Sayangnya, saya tidak bisa mengikuti jejak orang-orang untuk hibernasi dari media sosial, karena masih membutuhkan media sosial sebagai sarana mengais rezeki dan mendulang ilmu. Yang bisa saya lakukan adalah praktik resiliensi ala saya: mendayagunakan kemampuan memilah konten, belajar beradaptasi, dan berusaha menerima hal-hal yang berada di luar kendali.

Tumbuh sebagai Manusia Tangguh

Lepas dari hibernasi media sosial yang sebagian orang lakukan, saya jadi bertanya-tanya: apakah membagikan info soal Covid-19 itu memperkuat bangsa ini? Apakah memang membuat bangsa ini menjadi lebih tangguh? Atau, justru sebenarnya info yang berseliweran itu melemahkan masyarakat, membuat imun bangsa ini turun? Lalu, apa yang dapat membuat bangsa ini lebih kuat? Apa yang membuat setiap elemen bangsa ini bisa bangkit lagi?

Menurut saya, membanjiri masyarakat dengan berbagai info soal Covid-19 bukanlah tindakan bijak. Suara sirine ambulans saja saat ini sudah membuat orang-orang cemas, padahal belum tentu isinya adalah pasien Covid-19. Begitu juga ketika ada berita duka, baik yang melalui corong masjid maupun media sosial, orang-orang langsung menduga-duga penyebab meninggalnya.


Mental masyarakat akan semakin terpuruk bila dijejali dengan info simpang siur soal vaksinasi, dan kebijakan PPKM, serta peningkatan jumlah pasien positif Covid-19. Sementara itu, mereka masih bergulat dengan kesulitan ekonomi, yang tidak kalah menyesakkan. Langkah-langkah praktis, menurut saya, harus dilakukan dengan lebih memperhatikan mental masyarakat. Alasannya adalah, dengan sedikit memodifikasi slogan yang sudah populer, mens sana corpus sanum parat (pikiran/mental yang sehat mempersiapkan tubuh yang sehat).

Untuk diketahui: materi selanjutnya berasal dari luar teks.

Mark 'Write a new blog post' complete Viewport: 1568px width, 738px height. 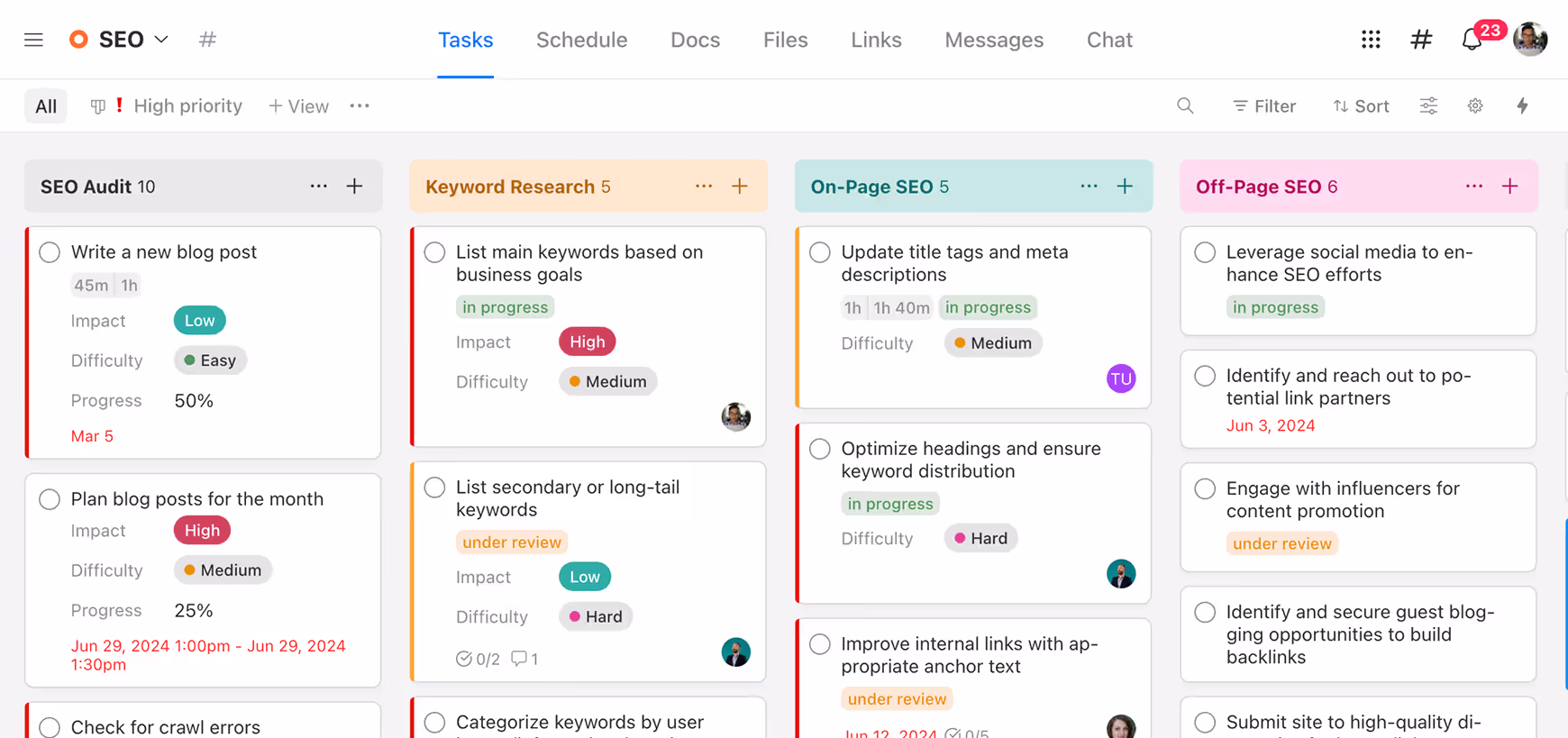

Praktik-praktik perlindungan diri yang sudah saya ceritakan sebelumnya merupakan langkah awal yang bersifat personal. Akan tetapi, membentuk masyarakat tangguh bukan hanya tugas pribadi. Perkara kesehatan mental harus ditanggapi lebih lanjut, secara serius, dan ditangani bersama untuk membentuk ketahanan masyarakat. Usaha untuk hanya menyebarkan info dan kebijakan yang jelas dan terukur dapat membantu pembentukan masyarakat yang tangguh. Syukur-syukur bila infonya menggembirakan dan menguatkan harapan, seperti berita kemenangan atlet Indonesia di Olimpiade Tokyo yang baru saja berlalu.

Harapan saya sesungguhnya sederhana, kok, yakni bisa bangun pagi dengan jiwa raga yang sehat, bertemu dengan para anggota keluarga, ngobrol santai dengan teman-teman sambil menyeruput kopi dan menggigit donat, keluar rumah dengan leluasa, dan berkarya seturut angin menggandeng tangan saya. Seandainya semua itu belum bisa saya dapatkan di dalam dunia bebas Covid-19, setidaknya saya bisa merasakan energi itu di dalam masyarakat Indonesia yang tangguh, yang bahu membahu ingin bangkit dari keterpurukan.[]


“Tulisan ini diikutsertakan dalam Lomba Pembuatan Konten Media Sosial dalam rangka Memperingati HUT RI ke-76 dengan tema Merdeka dari Pandemi: Bersatu dalam Keberagaman untuk Indonesia Bangkit yang diselenggarakan oleh Dinas Komunikasi dan Informatika DIY”.